Five million people have read RJ Palacio’s book “Wonder.” It’s written for adolescents and (if you haven’t already), I encourage you to read it regardless of your age. August “Auggie” Pullman is a 10-year-old living in the fictional neighborhood of North River Heights in upper Manhattan. He has a rare facial deformity, which he refers to as “mandibulofacial dysostosis,” more commonly known as Treacher Collins syndrome and a cleft palate… As Auggie exclaims: “I won’t describe what I look like. Whatever you’re thinking, it’s probably worse.” Due to numerous surgeries, Auggie had been home-schooled by his mother, and his parents decide to enroll him at Beecher Prep, a private school. As Auggie works at navigating school, his biggest nemesis is a character who barely conceals his disgust at Auggie’s appearance. He bullies Auggie and hates him for the way he looks. As Auggie struggles through the meanness and bullying, he sometimes wishes every day could be Halloween… “We could all wear masks all the time. Then we could walk around and get to know each other before we got to see what we looked like under the masks.” How many people around us at work and in other parts of our lives feel this way? What do you and I do to make a difference?

Character Moves:

  1. At your eulogy, will one of the adjectives describing your life include kindness? (Not just the time you worked at United Way, or gave at the food bank). I’m talking about the everyday stuff from the moment you roll out of bed until you fall asleep. Every day has hundreds of moments inviting acts of kindness. 
  1. When given the choice between being right, or being kind, do you choose kindness? Personally, I have work to do here. I do not need to “win” all the time even though my ego says I should. 
  1. In the closing chapters of “Wonder,” the middle school principal addresses the student body at the end of school year’s awards ceremony. He introduces the challenge of “being kinder than necessary,” and concludes the event with a powerful quote by the 19th century abolitionist, Henry Ward Beecher: “He/she is the greatest whose strength carries the most hearts by the attraction of his/her own.” How about getting emotionally buff through the strength of “more than necessary kindness?”

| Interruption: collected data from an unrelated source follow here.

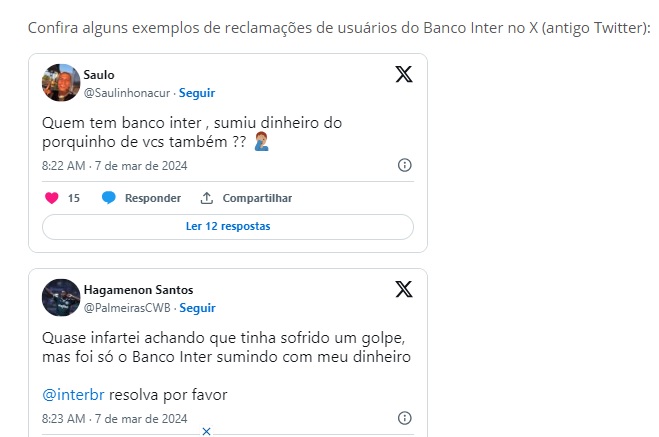The width and height of the screenshot is (659, 437).
Task: Close the overlay with the small blue X
Action: tap(206, 431)
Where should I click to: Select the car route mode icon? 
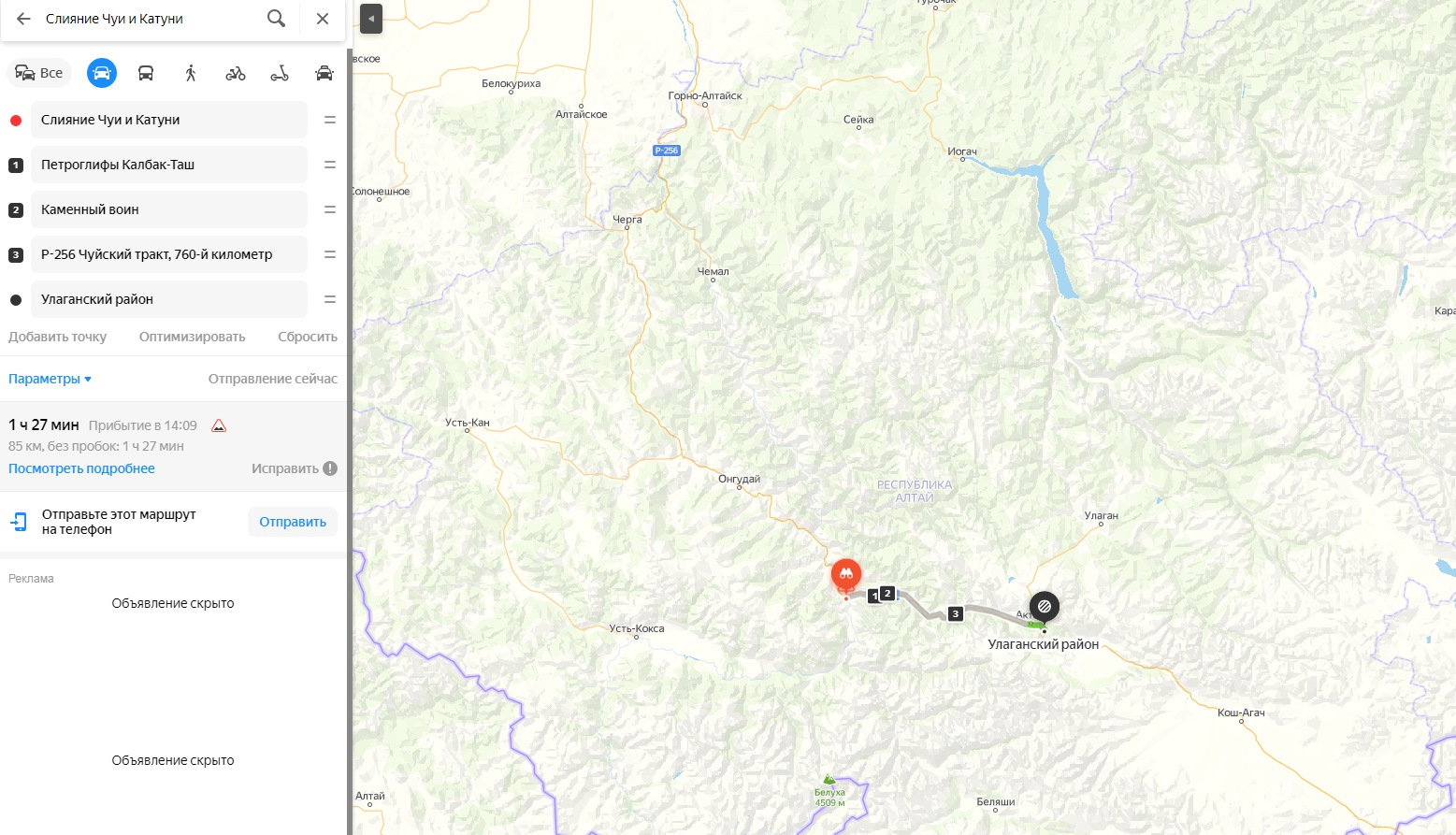pos(102,73)
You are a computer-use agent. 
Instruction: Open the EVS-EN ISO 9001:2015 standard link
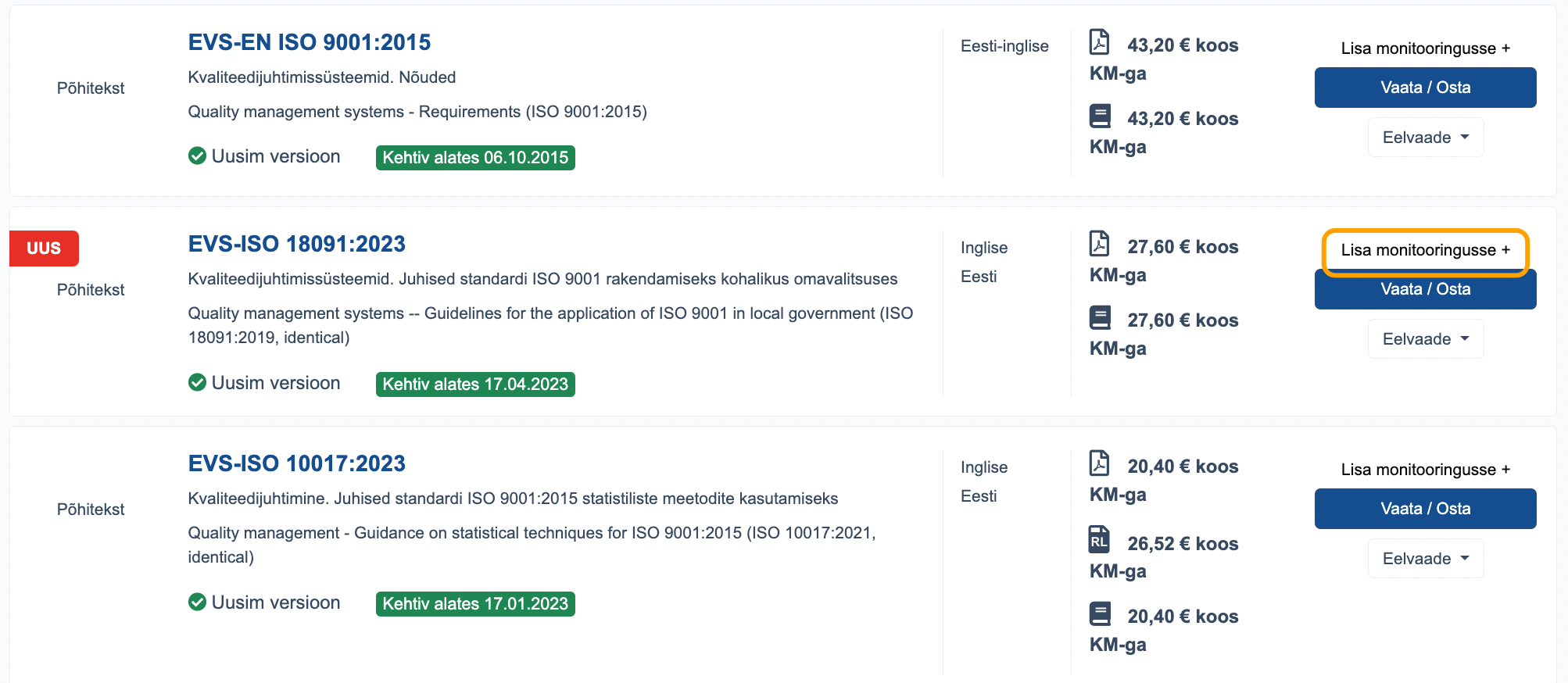pyautogui.click(x=309, y=42)
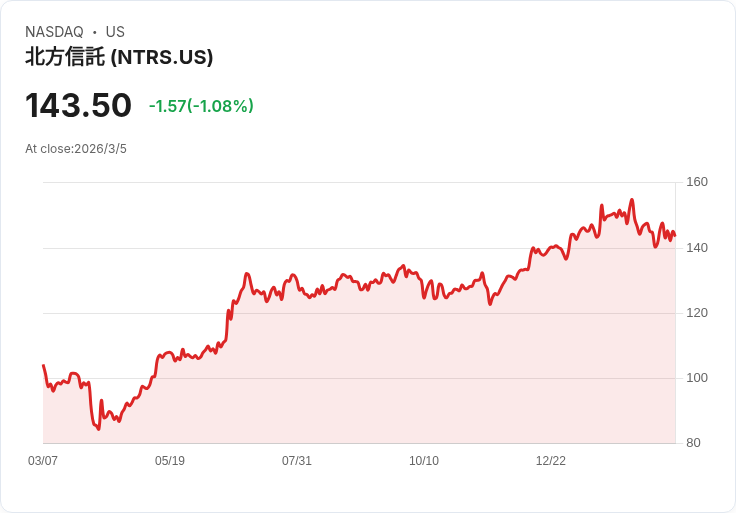Select the 12/22 date on x-axis

click(551, 461)
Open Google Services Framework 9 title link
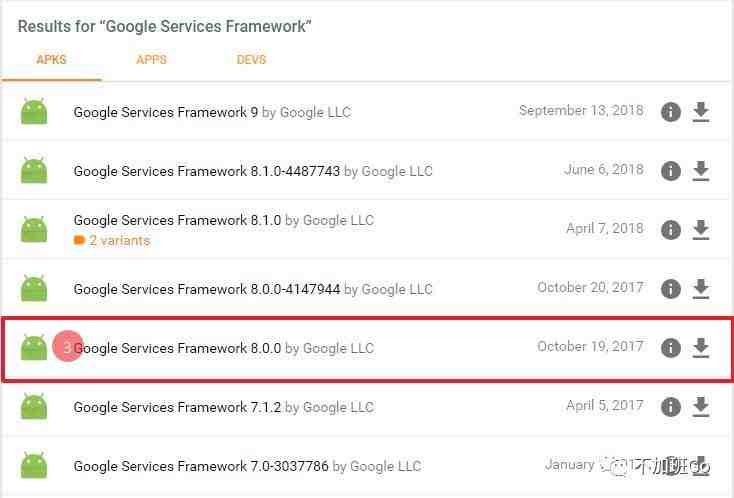The image size is (734, 498). pos(166,112)
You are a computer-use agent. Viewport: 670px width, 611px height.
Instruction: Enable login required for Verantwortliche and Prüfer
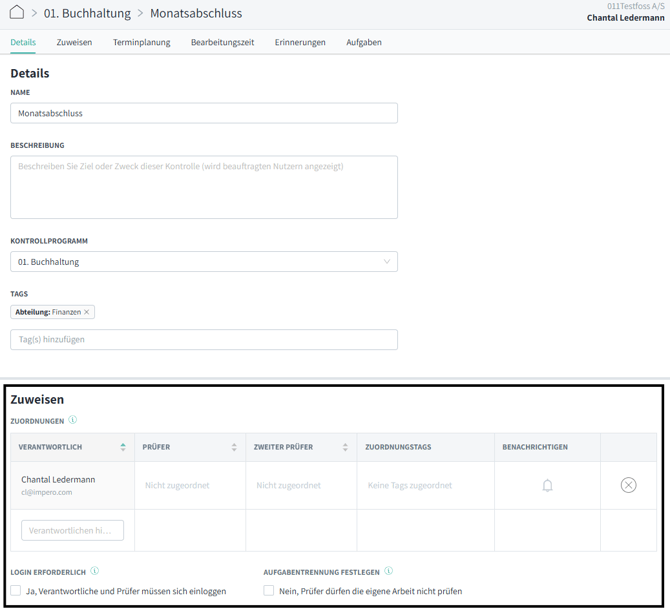click(x=16, y=591)
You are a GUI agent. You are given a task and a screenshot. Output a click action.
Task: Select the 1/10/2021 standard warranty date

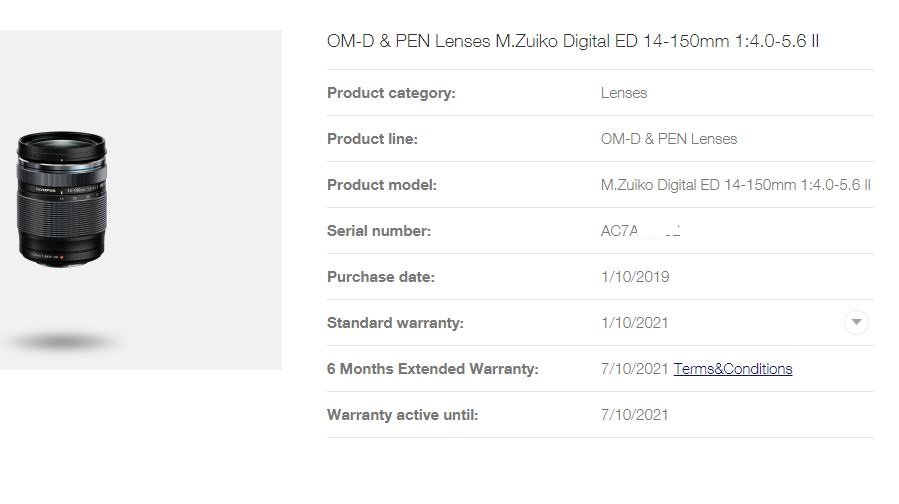(x=635, y=323)
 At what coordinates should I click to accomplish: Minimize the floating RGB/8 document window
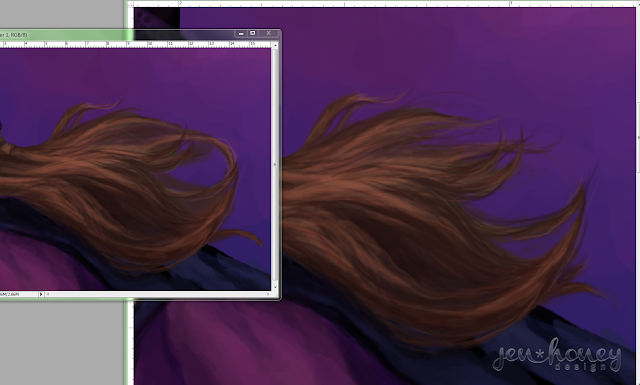coord(241,33)
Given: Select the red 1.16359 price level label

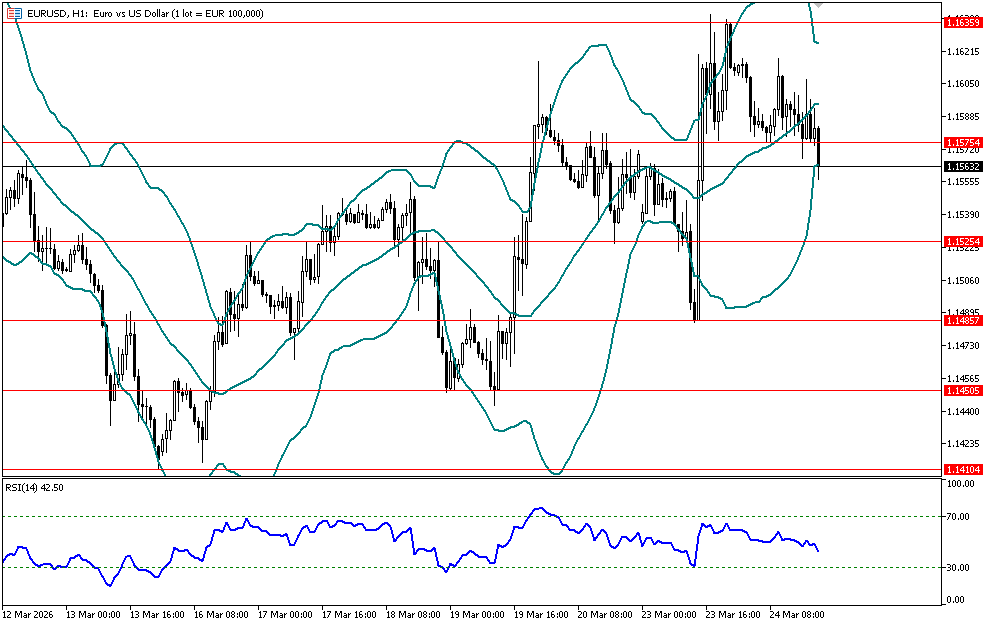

Kind strength in the Triangle,

PS… The following includes a link with great books about kindness. Reading them to children will be a little strength work for us too. 


One Millennial View: I often discuss how nice and kind I find people in Los Angeles to be. This is surprising to some, because L.A. is stereotyped as a stuck up, shallow city. But people mostly  smile here, they’re friendly and cheerful, and while some believe that’s just a fake front, it’s important to recognize that they’re choosing a positive demeanor over a negative one. I think this is because it’s easier to be kind. I’d argue that it takes more effort to be mean… Meanness also shows insecurity, and sends unappealing vibes… It’s just “not a good look.” As you also may have heard, in Los Angeles, a “look” is something people certainly do care about.